▸ **Requirement**: Repeat the entries exactly. Leave nothing out.
* * * * * * *
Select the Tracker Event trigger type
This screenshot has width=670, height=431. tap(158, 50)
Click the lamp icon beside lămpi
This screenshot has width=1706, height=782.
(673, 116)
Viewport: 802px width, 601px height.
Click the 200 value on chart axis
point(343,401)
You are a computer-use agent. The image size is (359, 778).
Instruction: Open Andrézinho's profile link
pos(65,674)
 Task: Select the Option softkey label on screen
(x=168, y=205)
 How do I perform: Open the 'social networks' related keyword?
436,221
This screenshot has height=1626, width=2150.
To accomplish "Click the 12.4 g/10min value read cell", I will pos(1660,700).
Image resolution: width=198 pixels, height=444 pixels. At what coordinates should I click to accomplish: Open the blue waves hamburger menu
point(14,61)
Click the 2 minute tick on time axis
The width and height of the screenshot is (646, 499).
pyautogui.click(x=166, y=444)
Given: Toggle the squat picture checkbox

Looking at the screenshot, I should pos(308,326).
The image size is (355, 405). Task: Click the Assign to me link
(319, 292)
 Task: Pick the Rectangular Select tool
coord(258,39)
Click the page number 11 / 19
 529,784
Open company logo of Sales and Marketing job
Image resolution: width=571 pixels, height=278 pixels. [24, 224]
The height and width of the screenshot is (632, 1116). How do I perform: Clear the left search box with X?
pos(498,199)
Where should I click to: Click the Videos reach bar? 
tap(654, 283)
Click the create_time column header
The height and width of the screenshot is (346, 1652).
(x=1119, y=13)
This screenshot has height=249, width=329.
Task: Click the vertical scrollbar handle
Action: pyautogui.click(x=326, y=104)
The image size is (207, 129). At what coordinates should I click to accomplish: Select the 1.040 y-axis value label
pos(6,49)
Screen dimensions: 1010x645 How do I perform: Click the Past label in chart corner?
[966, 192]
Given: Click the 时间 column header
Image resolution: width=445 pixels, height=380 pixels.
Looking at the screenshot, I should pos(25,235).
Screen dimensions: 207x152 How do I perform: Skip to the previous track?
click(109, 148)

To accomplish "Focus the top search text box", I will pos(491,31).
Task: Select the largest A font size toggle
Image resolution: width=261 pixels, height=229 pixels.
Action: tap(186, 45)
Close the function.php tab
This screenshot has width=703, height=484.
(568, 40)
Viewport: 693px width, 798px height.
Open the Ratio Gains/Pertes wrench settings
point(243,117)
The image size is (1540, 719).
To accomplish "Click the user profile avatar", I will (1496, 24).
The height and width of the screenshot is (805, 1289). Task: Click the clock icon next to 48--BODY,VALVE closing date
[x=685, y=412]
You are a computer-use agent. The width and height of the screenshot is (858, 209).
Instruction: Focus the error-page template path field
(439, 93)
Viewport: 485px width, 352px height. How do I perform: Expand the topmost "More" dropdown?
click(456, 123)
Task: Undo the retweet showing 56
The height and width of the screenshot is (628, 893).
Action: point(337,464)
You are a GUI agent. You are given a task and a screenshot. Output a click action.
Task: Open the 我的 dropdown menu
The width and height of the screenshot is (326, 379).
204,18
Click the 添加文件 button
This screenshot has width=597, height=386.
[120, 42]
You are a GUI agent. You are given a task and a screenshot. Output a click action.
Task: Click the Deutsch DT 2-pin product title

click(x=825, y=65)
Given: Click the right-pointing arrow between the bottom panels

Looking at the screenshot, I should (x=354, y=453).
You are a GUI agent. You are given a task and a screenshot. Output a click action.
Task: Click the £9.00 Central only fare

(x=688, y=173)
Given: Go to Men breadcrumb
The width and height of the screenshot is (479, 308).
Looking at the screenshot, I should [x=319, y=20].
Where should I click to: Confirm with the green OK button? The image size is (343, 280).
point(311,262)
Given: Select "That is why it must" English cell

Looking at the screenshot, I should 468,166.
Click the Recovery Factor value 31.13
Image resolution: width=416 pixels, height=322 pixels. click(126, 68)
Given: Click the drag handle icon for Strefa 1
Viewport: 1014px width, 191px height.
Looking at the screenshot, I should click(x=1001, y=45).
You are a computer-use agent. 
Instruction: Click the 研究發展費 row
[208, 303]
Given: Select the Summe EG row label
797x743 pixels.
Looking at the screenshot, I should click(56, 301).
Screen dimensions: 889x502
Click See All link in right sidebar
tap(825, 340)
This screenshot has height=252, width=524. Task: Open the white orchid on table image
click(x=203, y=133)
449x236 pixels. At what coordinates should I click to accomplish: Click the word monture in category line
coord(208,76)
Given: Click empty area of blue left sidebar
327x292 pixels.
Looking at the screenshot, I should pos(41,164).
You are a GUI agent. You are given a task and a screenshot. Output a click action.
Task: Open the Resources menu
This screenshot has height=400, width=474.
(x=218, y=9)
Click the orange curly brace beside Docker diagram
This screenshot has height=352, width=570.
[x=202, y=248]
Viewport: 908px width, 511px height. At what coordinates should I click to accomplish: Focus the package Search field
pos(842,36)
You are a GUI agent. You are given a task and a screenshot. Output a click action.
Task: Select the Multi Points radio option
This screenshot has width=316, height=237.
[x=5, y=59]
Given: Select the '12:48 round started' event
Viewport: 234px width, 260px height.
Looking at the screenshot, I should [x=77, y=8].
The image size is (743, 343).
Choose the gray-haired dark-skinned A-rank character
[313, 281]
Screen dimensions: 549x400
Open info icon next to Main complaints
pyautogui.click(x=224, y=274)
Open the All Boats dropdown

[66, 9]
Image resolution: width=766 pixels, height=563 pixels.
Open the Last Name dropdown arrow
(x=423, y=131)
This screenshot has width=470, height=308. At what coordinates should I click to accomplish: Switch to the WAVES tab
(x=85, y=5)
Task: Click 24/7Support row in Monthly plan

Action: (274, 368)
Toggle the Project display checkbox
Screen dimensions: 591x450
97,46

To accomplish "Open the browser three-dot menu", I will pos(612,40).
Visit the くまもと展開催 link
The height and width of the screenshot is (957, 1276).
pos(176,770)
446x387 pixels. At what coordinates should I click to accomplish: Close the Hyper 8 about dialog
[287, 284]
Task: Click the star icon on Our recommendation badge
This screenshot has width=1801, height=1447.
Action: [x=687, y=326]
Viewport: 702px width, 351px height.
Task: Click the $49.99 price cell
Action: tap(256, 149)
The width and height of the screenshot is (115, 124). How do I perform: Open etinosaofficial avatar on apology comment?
* * * * * * *
▸ **Task response**:
Select the Tracker Event trigger type
This screenshot has width=670, height=431. tap(158, 50)
Click the lamp icon beside lămpi
This screenshot has width=1706, height=782.
(673, 116)
Viewport: 802px width, 601px height.
Click the 200 value on chart axis
point(343,401)
You are a computer-use agent. The image size is (359, 778).
Instruction: Open Andrézinho's profile link
pos(65,674)
 Task: Select the Option softkey label on screen
(x=168, y=205)
 How do I perform: Open the 'social networks' related keyword?
436,221
This screenshot has height=1626, width=2150.
To accomplish "Click the 12.4 g/10min value read cell", I will pos(1660,700).
Image resolution: width=198 pixels, height=444 pixels. At what coordinates should I click to accomplish: Open the blue waves hamburger menu
point(14,61)
Click the 2 minute tick on time axis
The width and height of the screenshot is (646, 499).
pyautogui.click(x=166, y=444)
Given: Toggle the squat picture checkbox

Looking at the screenshot, I should pos(308,326).
The image size is (355, 405). Task: Click the Assign to me link
(319, 292)
 Task: Pick the Rectangular Select tool
coord(258,39)
Click the page number 11 / 19
 529,784
Open company logo of Sales and Marketing job
Image resolution: width=571 pixels, height=278 pixels. [24, 224]
The height and width of the screenshot is (632, 1116). How do I perform: Clear the left search box with X?
pos(498,199)
Where should I click to: Click the Videos reach bar? 
tap(654, 283)
Click the create_time column header
The height and width of the screenshot is (346, 1652).
(x=1119, y=13)
This screenshot has height=249, width=329.
Task: Click the vertical scrollbar handle
Action: pyautogui.click(x=326, y=104)
The image size is (207, 129). At what coordinates should I click to accomplish: Select the 1.040 y-axis value label
pos(6,49)
Screen dimensions: 1010x645 How do I perform: Click the Past label in chart corner?
[966, 192]
Given: Click the 时间 column header
Image resolution: width=445 pixels, height=380 pixels.
Looking at the screenshot, I should pos(25,235).
Screen dimensions: 207x152 How do I perform: Skip to the previous track?
click(109, 148)

To accomplish "Focus the top search text box", I will pos(491,31).
Task: Select the largest A font size toggle
Image resolution: width=261 pixels, height=229 pixels.
Action: tap(186, 45)
Close the function.php tab
This screenshot has width=703, height=484.
(568, 40)
Viewport: 693px width, 798px height.
Open the Ratio Gains/Pertes wrench settings
point(243,117)
The image size is (1540, 719).
To accomplish "Click the user profile avatar", I will (1496, 24).
The height and width of the screenshot is (805, 1289). Task: Click the clock icon next to 48--BODY,VALVE closing date
[x=685, y=412]
You are a computer-use agent. The width and height of the screenshot is (858, 209).
Instruction: Focus the error-page template path field
(439, 93)
Viewport: 485px width, 352px height. How do I perform: Expand the topmost "More" dropdown?
click(456, 123)
Task: Undo the retweet showing 56
The height and width of the screenshot is (628, 893).
Action: point(337,464)
You are a GUI agent. You are given a task and a screenshot. Output a click action.
Task: Open the 我的 dropdown menu
The width and height of the screenshot is (326, 379).
204,18
Click the 添加文件 button
This screenshot has width=597, height=386.
[120, 42]
You are a GUI agent. You are given a task and a screenshot. Output a click action.
Task: Click the Deutsch DT 2-pin product title

click(x=825, y=65)
Given: Click the right-pointing arrow between the bottom panels

Looking at the screenshot, I should (x=354, y=453).
You are a GUI agent. You are given a task and a screenshot. Output a click action.
Task: Click the £9.00 Central only fare

(x=688, y=173)
Given: Go to Men breadcrumb
The width and height of the screenshot is (479, 308).
Looking at the screenshot, I should [x=319, y=20].
Where should I click to: Confirm with the green OK button? The image size is (343, 280).
point(311,262)
Given: Select "That is why it must" English cell

Looking at the screenshot, I should 468,166.
Click the Recovery Factor value 31.13
Image resolution: width=416 pixels, height=322 pixels. click(126, 68)
Given: Click the drag handle icon for Strefa 1
Viewport: 1014px width, 191px height.
Looking at the screenshot, I should click(x=1001, y=45).
You are a computer-use agent. 
Instruction: Click the 研究發展費 row
[208, 303]
Given: Select the Summe EG row label
797x743 pixels.
Looking at the screenshot, I should click(56, 301).
Screen dimensions: 889x502
Click See All link in right sidebar
tap(825, 340)
This screenshot has height=252, width=524. Task: Open the white orchid on table image
click(x=203, y=133)
449x236 pixels. At what coordinates should I click to accomplish: Click the word monture in category line
coord(208,76)
Given: Click empty area of blue left sidebar
327x292 pixels.
Looking at the screenshot, I should pos(41,164).
You are a GUI agent. You are given a task and a screenshot. Output a click action.
Task: Open the Resources menu
This screenshot has height=400, width=474.
(x=218, y=9)
Click the orange curly brace beside Docker diagram
This screenshot has height=352, width=570.
[x=202, y=248]
Viewport: 908px width, 511px height. At what coordinates should I click to accomplish: Focus the package Search field
pos(842,36)
You are a GUI agent. You are given a task and a screenshot. Output a click action.
Task: Select the Multi Points radio option
This screenshot has width=316, height=237.
[x=5, y=59]
Given: Select the '12:48 round started' event
Viewport: 234px width, 260px height.
Looking at the screenshot, I should [x=77, y=8].
The image size is (743, 343).
Choose the gray-haired dark-skinned A-rank character
[313, 281]
Screen dimensions: 549x400
Open info icon next to Main complaints
pyautogui.click(x=224, y=274)
Open the All Boats dropdown

[66, 9]
Image resolution: width=766 pixels, height=563 pixels.
Open the Last Name dropdown arrow
(x=423, y=131)
This screenshot has width=470, height=308. At what coordinates should I click to accomplish: Switch to the WAVES tab
(x=85, y=5)
Task: Click 24/7Support row in Monthly plan

Action: (274, 368)
Toggle the Project display checkbox
Screen dimensions: 591x450
97,46

To accomplish "Open the browser three-dot menu", I will pos(612,40).
Visit the くまもと展開催 link
The height and width of the screenshot is (957, 1276).
pos(176,770)
446x387 pixels. At what coordinates should I click to accomplish: Close the Hyper 8 about dialog
[287, 284]
Task: Click the star icon on Our recommendation badge
This screenshot has width=1801, height=1447.
Action: [x=687, y=326]
Viewport: 702px width, 351px height.
Task: Click the $49.99 price cell
Action: tap(256, 149)
The width and height of the screenshot is (115, 124). How do I perform: Open etinosaofficial avatar on apology comment?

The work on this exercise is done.